* [Fragmento]
........

Exposición en Las Palmas de Gran Canaria, Las Palmas, España

Los códices del vino

Dónde:
Centro de Iniciativas de la Caja de Canarias (CICCA) / Alameda de Colón, 1 / Las Palmas de Gran Canaria, Las Palmas, España
Cuándo:
16 abr de 2009 - 09 may de 2009
Artistas participantes:
Descripción de la Exposición

Para Baudelaire, Dioniso-Baco es el dios misterioso que habita en las 'fibras de la vid'. El más cosmopolita de todos los dioses del panteón griego. El dios que por todo el orbe, incluida la isla misteriosa de los bordes del Atlántico, surge, danza, agarra, desgarra y hace olvidar. El dios que entrelaza, como señala Detienne, en el arco iris de sus apariciones, 'los colores afines de la sangre manante y del vino espumoso'. Una divinidad cuyo movimiento no cesa en ningún momento. El dios de la viña y del vino, que fija el tiempo de las mediaciones: la preparación del terreno, los postes y las espalderas por donde circula los misteriosos brotes de la vid; los gestos técnicos del viticultor; la maduración al sol y al aire; el mosto y la fermentación. Dioniso, en su retiro a la sombra, deja que sean los propios hombres los que ... descubran el poder del vino y el dios que lo habita. Es, entonces, cuando el fruto de la vid ofrece el espectáculo de un centelleante fuego que brota espontáneamente de las profundidades del líquido, hasta hervir y fermentar. Sangre de la tierra, sangre del cielo, el vino tiene el color de la sangre de los hombres. Sin embargo, es a Dioniso a quien corresponde el derecho real de civilizar el vino, de hacerlo esencia de virtud.

 

El dios epifánico del licor fermentado toma la máscara de la fuerza del vino, la bebida hirviente, para transformarlo en vino volcánico y así dar paso a la danza vertiginosa que transforma el espacio en pura manifestación de su esencia divina. En las lejanas tierras e islas oceánicas, en los confines mismos del mundo, Dioniso invita al sueño exótico, donde su gracia se transforma en danza, en arte, en maravillosa revelación del furor que porta en sus entrañas. Su fuerza impulsa a las bacantes y a las ménades a levantar el pie en un frenético ritmo que todo lo invade y lo llena de su preciosa esencia de eternidad. Con su impetuoso gesto, Dioniso inicia la ceremonia acompasada de la danza. Con el entusiasmo del pie que salta, el dios nos transporta hasta su reino insular, en el Atlántico. El mismo verbo, 'salta' (ekpèdan) (ekphdan), designa, en el ámbito dionisíaco, el vino que brota y la Ménade-Bacante que danza. El furor del dios toma, entonces, la forma del automaton; esto es, de lo súbito y lo espontáneo. La forma elemental del simple retoño, del brote hincado en el suelo, que crece por sí solo de manera misteriosa. Cuando el dios salta y brota, su corazón palpita con tanta fuerza que sus latidos despiertan toda la naturaleza. Es el momento supremo en que Dioniso, a corazón abierto, hace despertar todas las potencias para sacar 'de sí mismo y sólo de sí mismo su capacidad para liberar su energía, de golpe, con una violencia volcánica'. En su 'eterno retorno', en su eterno perpetuarse, el dios manifiesta la necesidad de hacer evidente su ciclo vital, renovándose en las infinitas formas de su protéica existencia.

........

* [Enunciado de la tarea] Resume el fragmento anterior en dos oraciones.

* [Datos proporcionados]
........

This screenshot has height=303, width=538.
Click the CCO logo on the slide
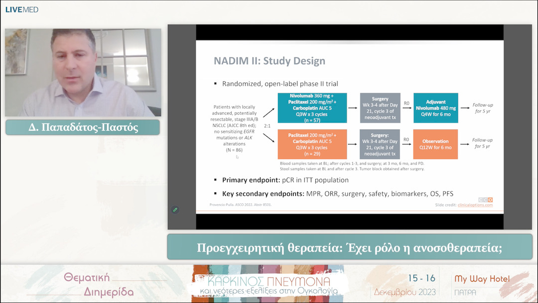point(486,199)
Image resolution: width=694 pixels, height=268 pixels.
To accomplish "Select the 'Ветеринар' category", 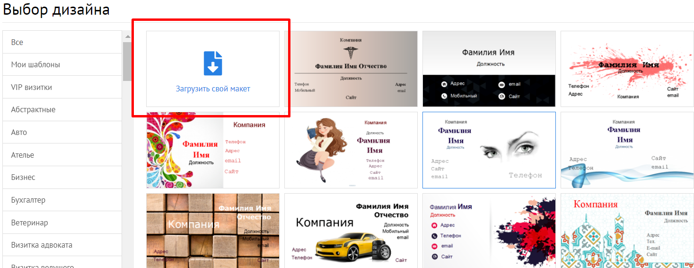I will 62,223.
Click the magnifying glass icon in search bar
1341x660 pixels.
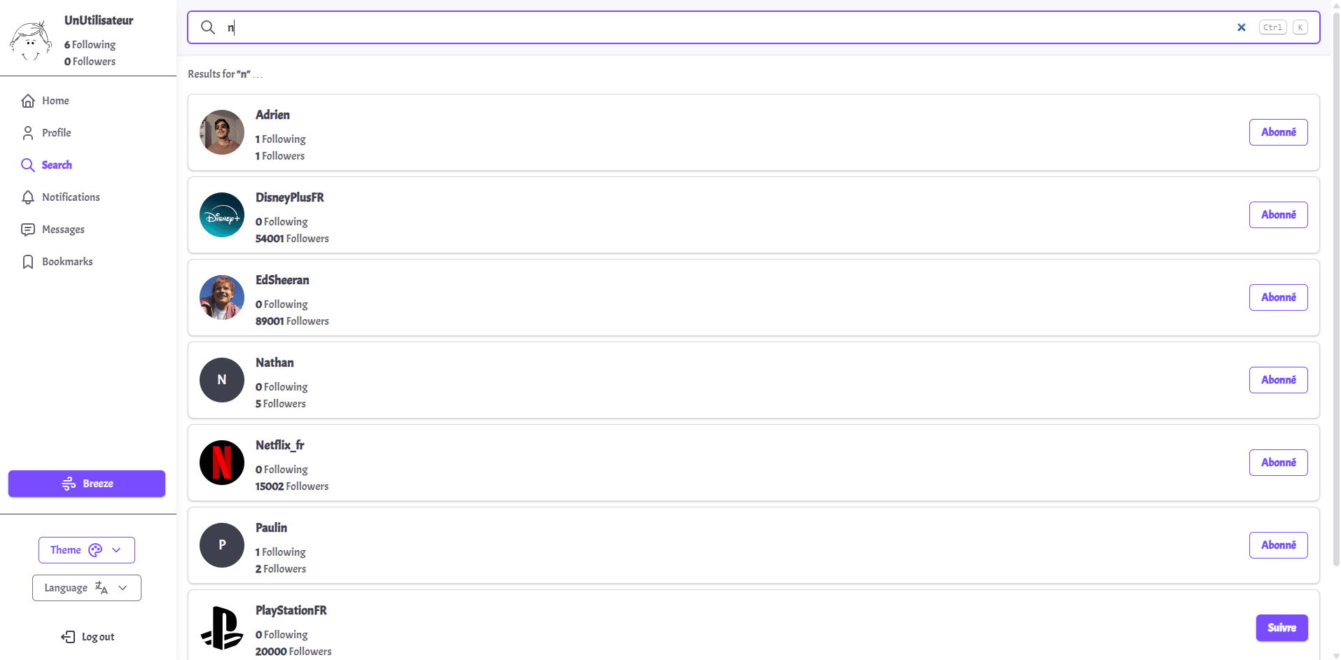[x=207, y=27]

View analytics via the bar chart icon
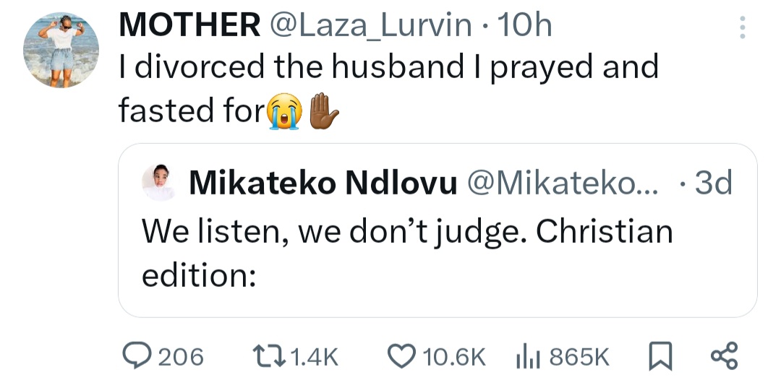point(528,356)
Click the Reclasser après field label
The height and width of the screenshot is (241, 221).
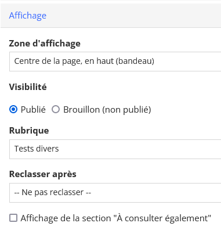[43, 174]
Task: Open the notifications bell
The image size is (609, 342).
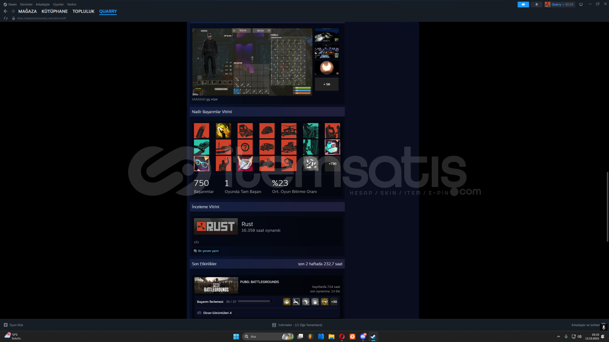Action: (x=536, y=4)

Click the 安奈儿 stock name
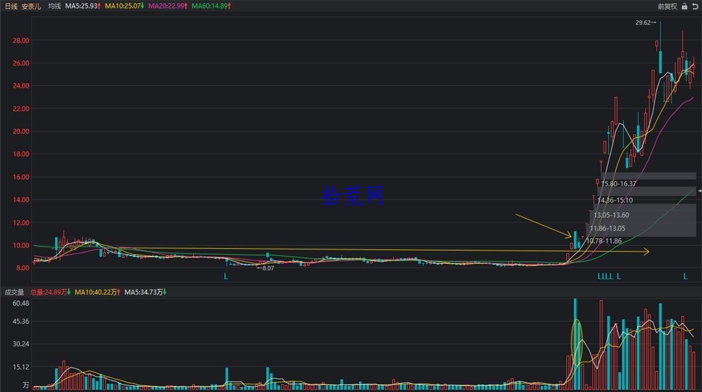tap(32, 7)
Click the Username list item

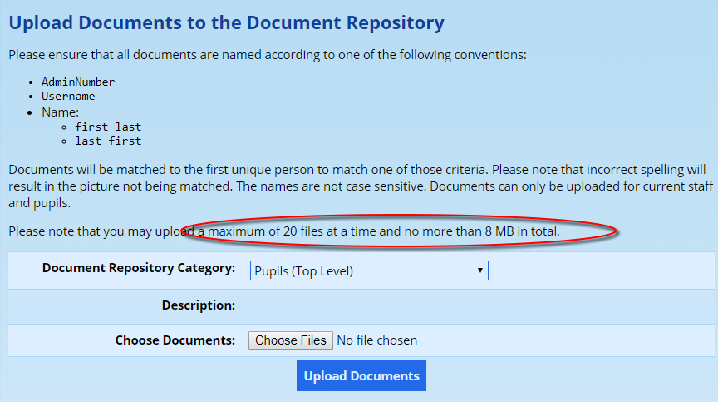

........

* [Respuesta escrita] La exposición «Los códices del vino» tuvo lugar en el Centro de Iniciativas de la Caja de Canarias (CICCA), en Las Palmas de Gran Canaria, del 16 de abril al 9 de mayo de 2009. Su descripción presenta a Dioniso-Baco como el dios de la viña y del vino, que transforma la fuerza del vino en vino volcánico y en danza de bacantes y ménades y que nos transporta hasta su reino insular en el Atlántico.